As mulheres são as responsáveis pela maior revolução que se assiste hoje neste país e, de resto, no mundo inteiro. É a revolução feminina. Têm mais êxito na economia, ingressando maciçamente no mercado de trabalho, do que na política, embora no Brasil, na Argentina e na Alemanha, por exemplo, elas tenham chegado ao topo do poder Executivo.

Na última sexta-feira, comemorou-se o Dia Internacional da Mulher, instituído oficialmente pela ONU em 1975, para lembrar a morte, há 156 anos, num dia 8 de março, de130 tecelãs de uma fábrica de Nova York. Elas fizeram greve contra a jornada de trabalho de 16 horas por dia, foram trancadas dentro da fábrica e morreram carbonizadas. O incêndio criminoso deveria suprimir o espírito reivindicatório de todas as mulheres, mas não deu certo: elas foram à luta e, progressivamente, conseguiram mudar muita coisa no mundo.

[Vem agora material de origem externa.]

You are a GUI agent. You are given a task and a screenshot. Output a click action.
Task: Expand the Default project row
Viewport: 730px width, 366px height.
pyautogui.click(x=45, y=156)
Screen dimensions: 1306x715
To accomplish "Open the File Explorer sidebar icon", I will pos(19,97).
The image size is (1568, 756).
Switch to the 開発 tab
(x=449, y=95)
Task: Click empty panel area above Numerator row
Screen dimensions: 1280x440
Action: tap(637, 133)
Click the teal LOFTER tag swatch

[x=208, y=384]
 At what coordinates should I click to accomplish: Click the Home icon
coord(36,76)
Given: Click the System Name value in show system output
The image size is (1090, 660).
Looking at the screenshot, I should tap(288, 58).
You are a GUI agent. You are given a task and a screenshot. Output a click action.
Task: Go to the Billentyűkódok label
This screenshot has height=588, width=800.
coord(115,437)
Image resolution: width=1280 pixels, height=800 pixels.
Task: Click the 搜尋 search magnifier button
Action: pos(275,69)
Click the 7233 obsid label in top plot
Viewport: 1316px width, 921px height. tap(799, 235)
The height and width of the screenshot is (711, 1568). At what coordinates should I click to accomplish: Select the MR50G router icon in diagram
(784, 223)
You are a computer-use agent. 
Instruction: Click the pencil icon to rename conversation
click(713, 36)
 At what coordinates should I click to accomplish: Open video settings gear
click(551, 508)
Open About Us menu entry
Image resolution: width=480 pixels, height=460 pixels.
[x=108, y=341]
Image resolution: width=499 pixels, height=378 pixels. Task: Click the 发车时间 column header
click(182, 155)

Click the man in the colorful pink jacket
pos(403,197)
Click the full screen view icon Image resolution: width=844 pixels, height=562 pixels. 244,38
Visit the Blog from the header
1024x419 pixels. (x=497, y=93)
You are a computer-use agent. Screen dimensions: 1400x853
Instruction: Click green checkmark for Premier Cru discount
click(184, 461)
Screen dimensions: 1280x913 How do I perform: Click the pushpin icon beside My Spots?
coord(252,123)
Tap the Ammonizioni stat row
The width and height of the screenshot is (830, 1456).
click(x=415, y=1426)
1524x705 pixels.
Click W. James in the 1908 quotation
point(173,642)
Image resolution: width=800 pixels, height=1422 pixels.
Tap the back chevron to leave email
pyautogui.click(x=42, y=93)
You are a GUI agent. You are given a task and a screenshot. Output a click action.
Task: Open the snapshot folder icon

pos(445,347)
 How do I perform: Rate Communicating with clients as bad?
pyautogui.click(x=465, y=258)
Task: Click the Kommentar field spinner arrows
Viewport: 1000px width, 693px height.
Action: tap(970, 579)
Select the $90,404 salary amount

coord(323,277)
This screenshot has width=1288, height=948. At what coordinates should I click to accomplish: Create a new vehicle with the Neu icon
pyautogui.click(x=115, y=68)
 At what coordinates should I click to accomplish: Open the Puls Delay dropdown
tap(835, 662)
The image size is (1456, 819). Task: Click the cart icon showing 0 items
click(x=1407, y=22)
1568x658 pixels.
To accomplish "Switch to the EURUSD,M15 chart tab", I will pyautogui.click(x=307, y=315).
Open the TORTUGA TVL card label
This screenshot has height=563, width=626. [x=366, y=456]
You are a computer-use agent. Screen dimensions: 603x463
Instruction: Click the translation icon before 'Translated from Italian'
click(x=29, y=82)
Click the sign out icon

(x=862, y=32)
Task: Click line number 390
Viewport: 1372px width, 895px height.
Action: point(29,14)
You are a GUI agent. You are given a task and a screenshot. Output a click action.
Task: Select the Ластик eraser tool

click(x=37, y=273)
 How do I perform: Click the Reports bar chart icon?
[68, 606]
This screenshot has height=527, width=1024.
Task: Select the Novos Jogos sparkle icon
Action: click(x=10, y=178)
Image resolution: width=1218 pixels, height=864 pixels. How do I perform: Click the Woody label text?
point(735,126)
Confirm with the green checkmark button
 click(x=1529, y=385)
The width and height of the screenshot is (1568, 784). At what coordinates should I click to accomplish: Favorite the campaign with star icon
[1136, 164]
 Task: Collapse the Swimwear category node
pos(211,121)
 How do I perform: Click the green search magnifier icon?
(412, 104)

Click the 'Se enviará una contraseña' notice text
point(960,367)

Mais do que lembrar a tragédia de Nova York, a data serve para registrar, a cada ano, as novas conquistas das mulheres e o muito que ainda resta a ser feito em prol de um mundo mais justo.

A ministra da Secretaria de Políticas para as Mulheres, Eleonora Menicucci, que tal como Dilma Rousseff foi presa e torturada durante a ditadura militar, declarou, ao comemorar a data, que a mulher ainda “tem que ganhar respeito e protagonismo na sociedade brasileira”. A ministra reclamou, sobretudo, dos preconceitos de gênero e do desrespeito dos partidos políticos à lei que estabeleceu percentual mínimo de mulheres nas listas de candidatos. Nas eleições de 2012, entre os eleitos para prefeitos no país, só 12% eram mulheres, embora elas constituam mais de metade da população. E esse percentual, mesmo assim, representa enorme avanço.

Na economia, as mulheres estão progredindo mais. Pesquisa divulgada na sexta-feira, feita pela Serasa Experian, mostrou que aproximadamente 6 milhões de mulheres são sócias de empresas no Brasil. Entre as empreendedoras, quase 31% estão em São Paulo e 11% em Minas, os dois estados nos quais o avanço das mulheres nesse setor é maior. Mas é preciso considerar que apenas 0,39% das empreendedoras brasileiras são sócias de empresas de médio porte e 0,02% de grande porte. Todas as outras estão em micro e pequenas empresas.

A queda da taxa de fecundidade, que libera as mulheres para trabalhar fora de casa, e o aumento de seu nível de instrução, que cresce mais que o dos homens, são fatores que ajudam muito nessa revolução feminina.